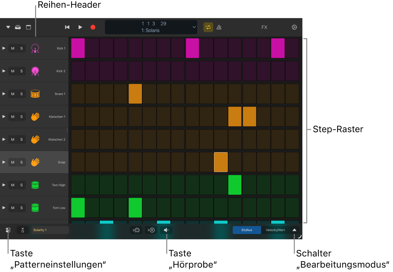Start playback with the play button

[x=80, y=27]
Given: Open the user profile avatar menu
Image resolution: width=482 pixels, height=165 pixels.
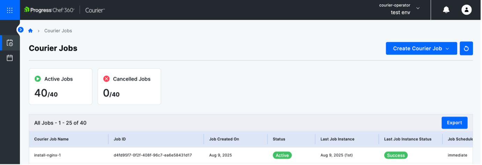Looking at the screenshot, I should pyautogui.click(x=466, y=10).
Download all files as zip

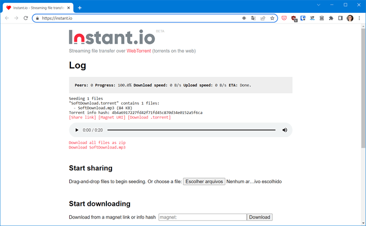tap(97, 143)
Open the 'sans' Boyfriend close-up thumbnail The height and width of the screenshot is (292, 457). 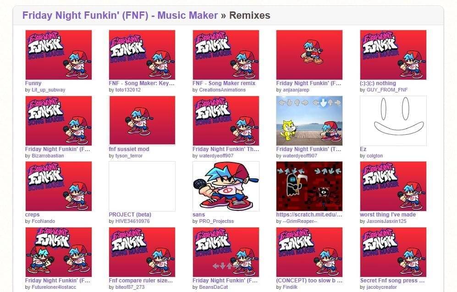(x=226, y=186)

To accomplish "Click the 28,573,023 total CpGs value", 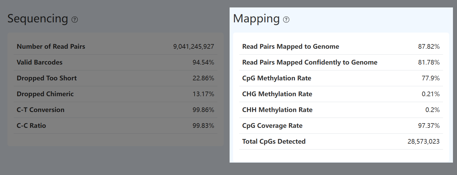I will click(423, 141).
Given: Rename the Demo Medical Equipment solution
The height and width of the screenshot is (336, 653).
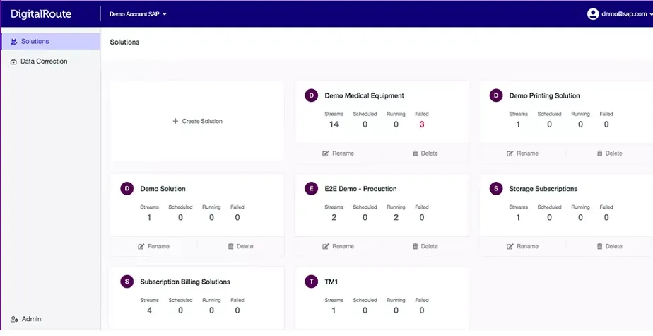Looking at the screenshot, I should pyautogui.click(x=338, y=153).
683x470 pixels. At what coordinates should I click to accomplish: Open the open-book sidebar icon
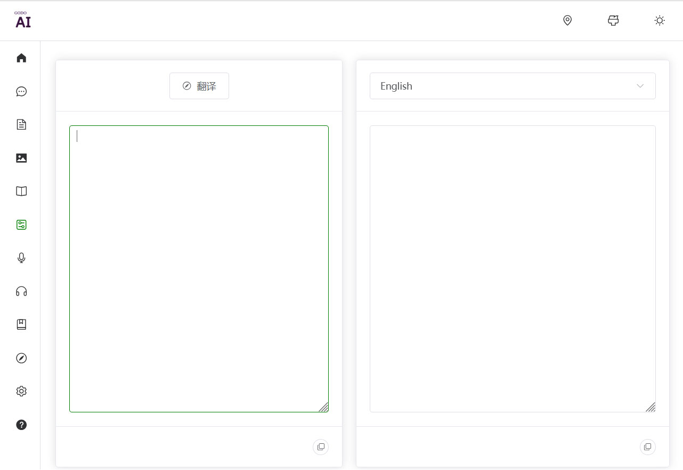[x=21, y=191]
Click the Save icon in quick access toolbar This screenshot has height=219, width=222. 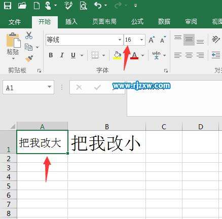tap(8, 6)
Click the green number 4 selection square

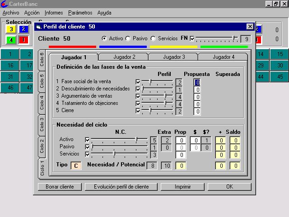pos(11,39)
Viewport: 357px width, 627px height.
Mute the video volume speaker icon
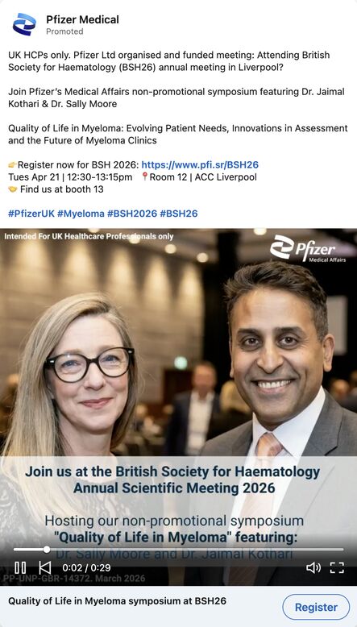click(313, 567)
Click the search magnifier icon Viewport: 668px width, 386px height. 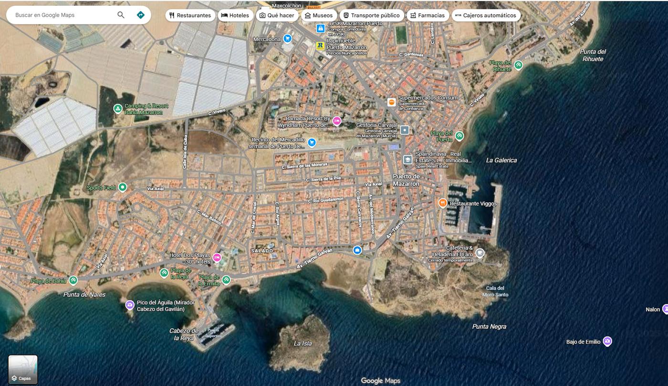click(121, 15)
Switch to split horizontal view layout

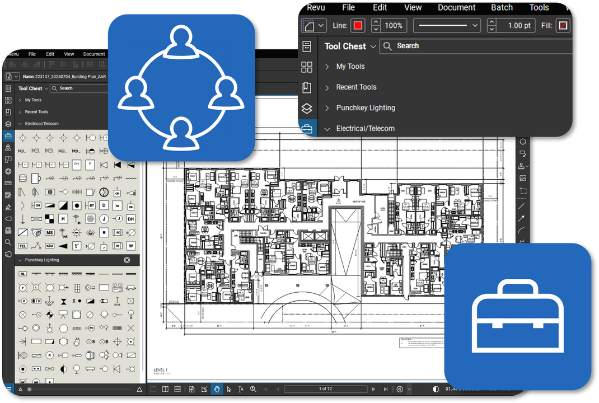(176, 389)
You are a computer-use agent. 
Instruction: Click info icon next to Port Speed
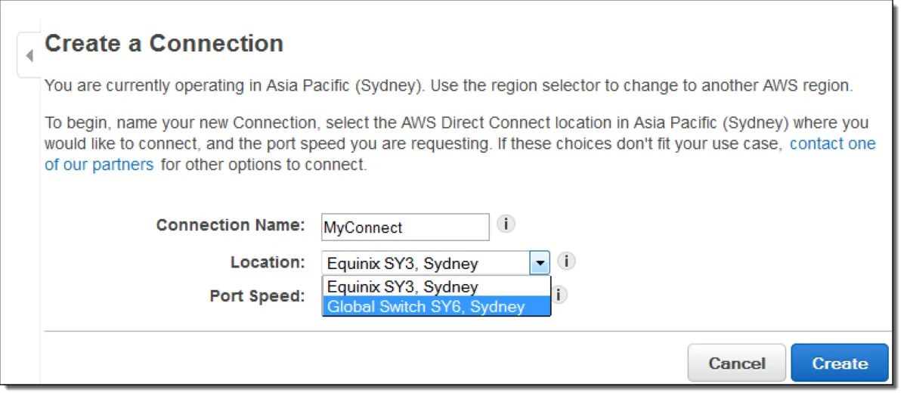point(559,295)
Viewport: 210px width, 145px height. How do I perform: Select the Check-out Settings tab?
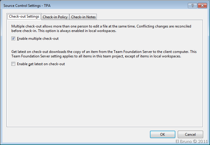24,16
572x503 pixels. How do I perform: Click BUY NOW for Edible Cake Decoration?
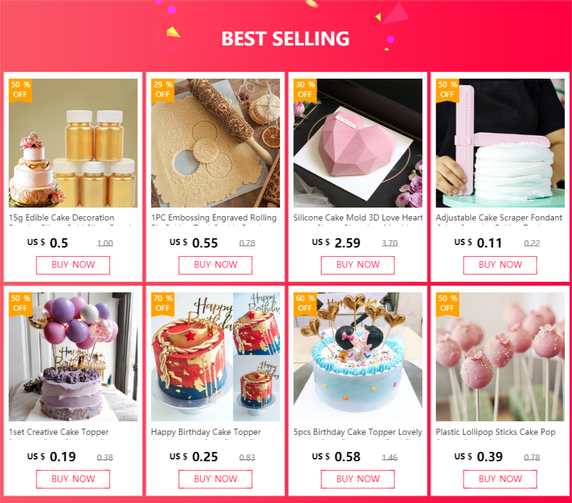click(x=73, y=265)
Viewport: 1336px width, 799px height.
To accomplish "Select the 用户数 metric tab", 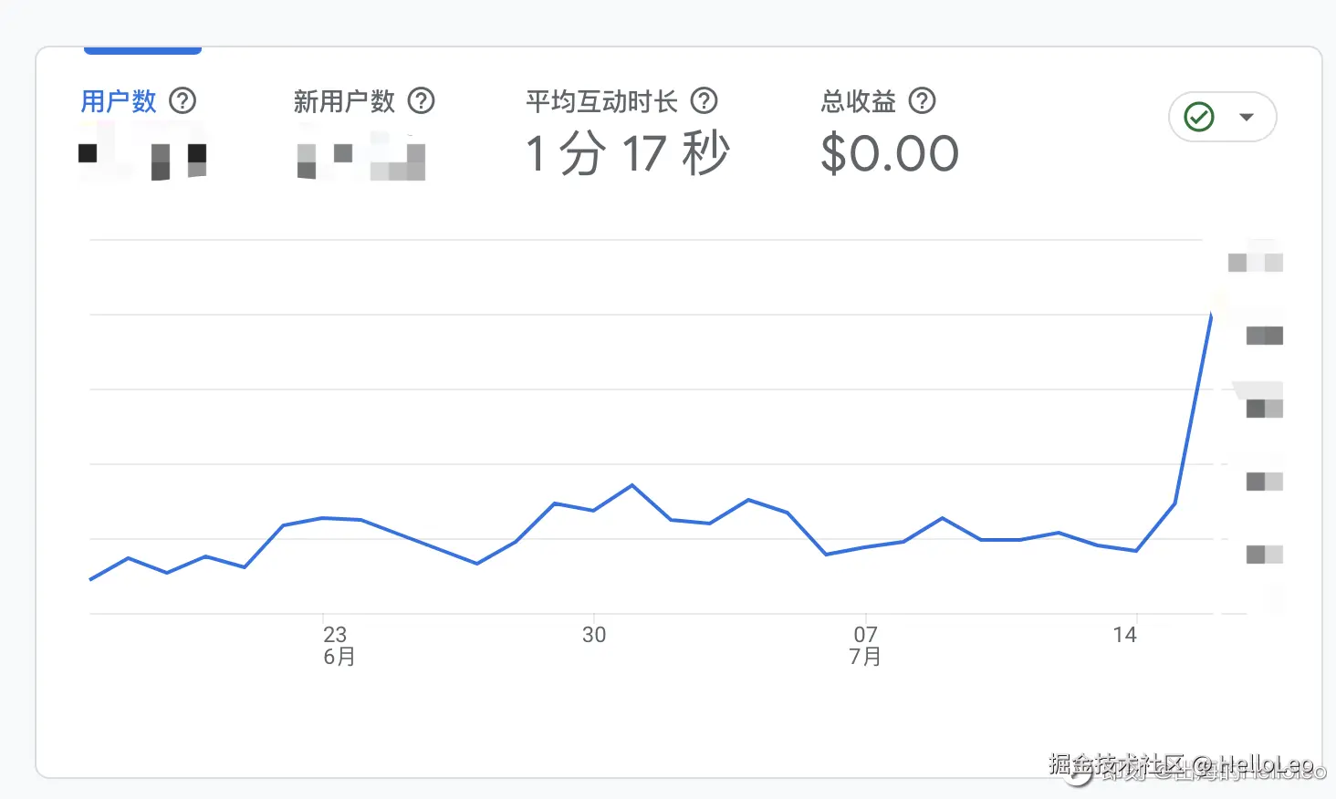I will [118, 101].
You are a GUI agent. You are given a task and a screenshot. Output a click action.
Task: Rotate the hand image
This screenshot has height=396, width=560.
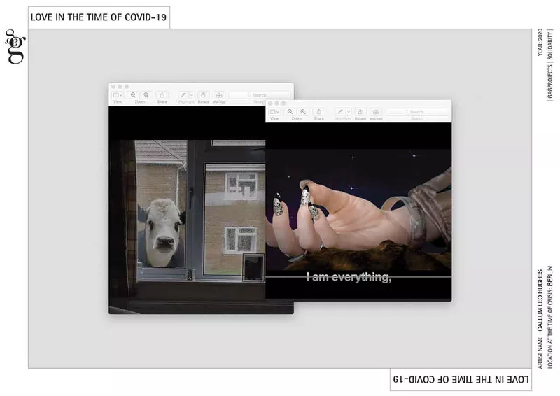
=-=-=
• _Required work_: Show all lines above holding the word "agent".

• _Answer_:
You are a computer-use agent. 
You are a GUI agent. You are given a task and a screenshot. Output a click action.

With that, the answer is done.